What Changed on 6 April 2024

Before 6 April 2024 From 6 April 2024
Needed 26 weeks’ service Day-one right
1 request per 12 months 2 requests per 12 months
Employer had 3 months to respond Employer must respond within 2 months
No consultation requirement before refusing Must consult employee before refusing

How to Make a Valid Request

Your request must be in writing (email is acceptable) and include:

  1. The date of the request
  2. The change you are requesting
  3. The date you’d like the change to come into effect
  4. Whether you have made a previous flexible working request and, if so, when
  5. How the change might affect your employer and how it could be handled

You do not need to give a personal reason for the request, though some employees choose to include context.

The 8 Grounds for Refusal

Ground Example
Additional costs Requires new equipment or workspace
Customer demand Must be on-site to serve customers
Reorganising existing staff Cannot cover reduced hours across team
Recruiting additional staff Cannot fill the gap without new hire
Quality impact Work quality requires full-time presence
Performance impact Productivity would fall materially
Insufficiency of work Not enough to fill proposed hours
Structural changes Business is about to restructure

After a Refusal

  1. Request a written decision citing the specific ground
  2. Appeal internally using your employer’s appeals process
  3. Consider whether the refusal is indirect discrimination (e.g. disproportionate impact on women with childcare)
  4. Contact ACAS if the process was not followed correctly

What Happens if Your Flexible Working Request Is Refused?

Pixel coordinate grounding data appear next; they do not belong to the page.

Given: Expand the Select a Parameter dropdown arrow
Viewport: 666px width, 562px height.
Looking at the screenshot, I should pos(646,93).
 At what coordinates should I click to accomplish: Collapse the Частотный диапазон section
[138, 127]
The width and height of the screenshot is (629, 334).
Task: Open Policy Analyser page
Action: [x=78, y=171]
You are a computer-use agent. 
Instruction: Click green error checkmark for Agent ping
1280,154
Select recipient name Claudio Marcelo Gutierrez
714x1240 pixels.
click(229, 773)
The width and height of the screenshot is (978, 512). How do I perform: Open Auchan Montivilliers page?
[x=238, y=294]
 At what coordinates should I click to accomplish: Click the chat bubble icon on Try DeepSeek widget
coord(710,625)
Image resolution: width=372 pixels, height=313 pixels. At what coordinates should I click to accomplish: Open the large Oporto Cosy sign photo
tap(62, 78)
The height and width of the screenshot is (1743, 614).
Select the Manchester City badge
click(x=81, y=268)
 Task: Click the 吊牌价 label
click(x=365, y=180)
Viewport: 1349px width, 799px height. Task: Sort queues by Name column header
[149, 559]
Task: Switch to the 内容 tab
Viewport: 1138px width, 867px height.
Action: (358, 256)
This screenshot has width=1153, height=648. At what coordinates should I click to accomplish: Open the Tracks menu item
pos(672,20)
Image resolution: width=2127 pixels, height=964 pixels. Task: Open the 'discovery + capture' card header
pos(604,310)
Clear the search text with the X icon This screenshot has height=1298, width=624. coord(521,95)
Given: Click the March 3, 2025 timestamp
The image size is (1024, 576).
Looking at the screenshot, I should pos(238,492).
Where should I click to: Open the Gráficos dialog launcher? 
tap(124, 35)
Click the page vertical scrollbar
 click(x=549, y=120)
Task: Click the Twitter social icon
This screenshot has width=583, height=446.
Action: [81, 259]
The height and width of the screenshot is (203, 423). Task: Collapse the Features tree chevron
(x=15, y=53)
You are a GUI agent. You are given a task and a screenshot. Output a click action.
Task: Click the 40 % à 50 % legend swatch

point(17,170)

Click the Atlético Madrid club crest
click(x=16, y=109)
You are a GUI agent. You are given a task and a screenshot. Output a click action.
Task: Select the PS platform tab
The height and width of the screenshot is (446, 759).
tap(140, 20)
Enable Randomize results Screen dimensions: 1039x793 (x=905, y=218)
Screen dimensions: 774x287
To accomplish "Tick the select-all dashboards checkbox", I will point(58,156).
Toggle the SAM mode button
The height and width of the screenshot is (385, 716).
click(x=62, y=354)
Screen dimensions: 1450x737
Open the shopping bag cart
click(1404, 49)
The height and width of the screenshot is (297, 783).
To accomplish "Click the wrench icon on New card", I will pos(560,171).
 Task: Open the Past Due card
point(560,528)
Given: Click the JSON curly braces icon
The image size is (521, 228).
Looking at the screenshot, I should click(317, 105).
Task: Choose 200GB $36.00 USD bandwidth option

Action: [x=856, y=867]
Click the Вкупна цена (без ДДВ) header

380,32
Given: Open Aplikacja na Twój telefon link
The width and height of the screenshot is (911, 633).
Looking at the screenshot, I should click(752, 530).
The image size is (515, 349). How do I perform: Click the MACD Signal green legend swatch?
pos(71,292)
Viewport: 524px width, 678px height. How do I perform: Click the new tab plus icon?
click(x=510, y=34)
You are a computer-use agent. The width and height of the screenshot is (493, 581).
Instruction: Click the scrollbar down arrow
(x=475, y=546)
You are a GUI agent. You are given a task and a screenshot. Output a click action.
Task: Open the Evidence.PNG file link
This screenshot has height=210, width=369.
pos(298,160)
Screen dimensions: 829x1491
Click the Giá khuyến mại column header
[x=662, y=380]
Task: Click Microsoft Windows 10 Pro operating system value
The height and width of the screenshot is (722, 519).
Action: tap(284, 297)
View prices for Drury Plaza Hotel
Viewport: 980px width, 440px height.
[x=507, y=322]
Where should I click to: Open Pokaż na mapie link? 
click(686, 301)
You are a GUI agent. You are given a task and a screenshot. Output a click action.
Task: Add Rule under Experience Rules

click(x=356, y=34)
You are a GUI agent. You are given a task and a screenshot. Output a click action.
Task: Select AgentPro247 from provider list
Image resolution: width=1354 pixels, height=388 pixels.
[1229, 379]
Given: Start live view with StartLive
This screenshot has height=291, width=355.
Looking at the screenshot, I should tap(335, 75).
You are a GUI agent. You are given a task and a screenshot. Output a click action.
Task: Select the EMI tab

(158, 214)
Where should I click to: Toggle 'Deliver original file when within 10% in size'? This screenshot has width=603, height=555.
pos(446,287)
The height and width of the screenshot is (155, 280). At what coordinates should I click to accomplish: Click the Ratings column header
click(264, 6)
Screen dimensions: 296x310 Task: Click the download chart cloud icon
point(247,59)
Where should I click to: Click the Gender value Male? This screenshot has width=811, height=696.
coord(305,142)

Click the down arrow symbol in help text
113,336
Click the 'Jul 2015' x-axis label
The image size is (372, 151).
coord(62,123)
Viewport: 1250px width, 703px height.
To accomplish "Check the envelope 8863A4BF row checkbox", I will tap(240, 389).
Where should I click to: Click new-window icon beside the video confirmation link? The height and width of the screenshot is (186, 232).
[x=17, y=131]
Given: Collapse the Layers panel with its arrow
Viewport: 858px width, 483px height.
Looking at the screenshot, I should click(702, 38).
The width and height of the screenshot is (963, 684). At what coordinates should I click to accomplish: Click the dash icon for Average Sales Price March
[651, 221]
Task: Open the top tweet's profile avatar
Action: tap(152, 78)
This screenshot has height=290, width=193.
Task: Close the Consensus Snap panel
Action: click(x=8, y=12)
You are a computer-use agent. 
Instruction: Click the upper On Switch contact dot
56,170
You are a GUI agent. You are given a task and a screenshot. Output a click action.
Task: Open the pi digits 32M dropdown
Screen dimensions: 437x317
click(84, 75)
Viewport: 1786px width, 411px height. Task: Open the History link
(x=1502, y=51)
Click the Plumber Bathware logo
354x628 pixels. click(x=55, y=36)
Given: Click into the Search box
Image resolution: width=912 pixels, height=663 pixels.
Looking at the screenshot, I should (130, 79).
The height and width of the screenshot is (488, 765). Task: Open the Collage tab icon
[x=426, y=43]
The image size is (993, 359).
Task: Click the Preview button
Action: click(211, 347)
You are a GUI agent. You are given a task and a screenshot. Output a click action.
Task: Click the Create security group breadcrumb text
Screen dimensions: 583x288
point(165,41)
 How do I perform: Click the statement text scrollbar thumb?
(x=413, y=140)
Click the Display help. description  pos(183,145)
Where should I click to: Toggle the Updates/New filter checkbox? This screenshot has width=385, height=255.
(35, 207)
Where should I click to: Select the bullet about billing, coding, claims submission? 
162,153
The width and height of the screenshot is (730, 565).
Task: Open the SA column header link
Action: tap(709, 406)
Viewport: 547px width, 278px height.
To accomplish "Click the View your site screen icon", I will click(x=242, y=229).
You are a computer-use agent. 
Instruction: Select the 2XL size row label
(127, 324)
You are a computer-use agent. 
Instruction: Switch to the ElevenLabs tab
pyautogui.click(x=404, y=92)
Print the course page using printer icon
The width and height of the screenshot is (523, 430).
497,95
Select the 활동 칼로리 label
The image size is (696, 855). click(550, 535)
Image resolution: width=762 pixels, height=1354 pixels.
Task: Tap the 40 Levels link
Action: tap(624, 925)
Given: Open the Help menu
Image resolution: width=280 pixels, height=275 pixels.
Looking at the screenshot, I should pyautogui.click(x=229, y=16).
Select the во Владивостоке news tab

Since April 2024, employers must respond within 2 months. A refusal must be based on one or more of the eight statutory business reasons:

  1. Burden of additional costs
  2. Detrimental effect on ability to meet customer demand
  3. Inability to reorganise work among existing staff
  4. Inability to recruit additional staff
  5. Detrimental impact on quality
  6. Detrimental impact on performance
  7. Insufficiency of work during the proposed hours
  8. Planned structural changes

If you believe the refusal is unreasonable:

  • Appeal internally — you should have an appeal right within the employer’s procedure
  • Raise a grievance if the procedure was not followed correctly (e.g. decision made without a meeting, without proper consideration)
  • Employment tribunal — you can make a claim for failure to follow the statutory procedure; compensation is up to 8 weeks’ pay (capped at £643/week in 2025/26)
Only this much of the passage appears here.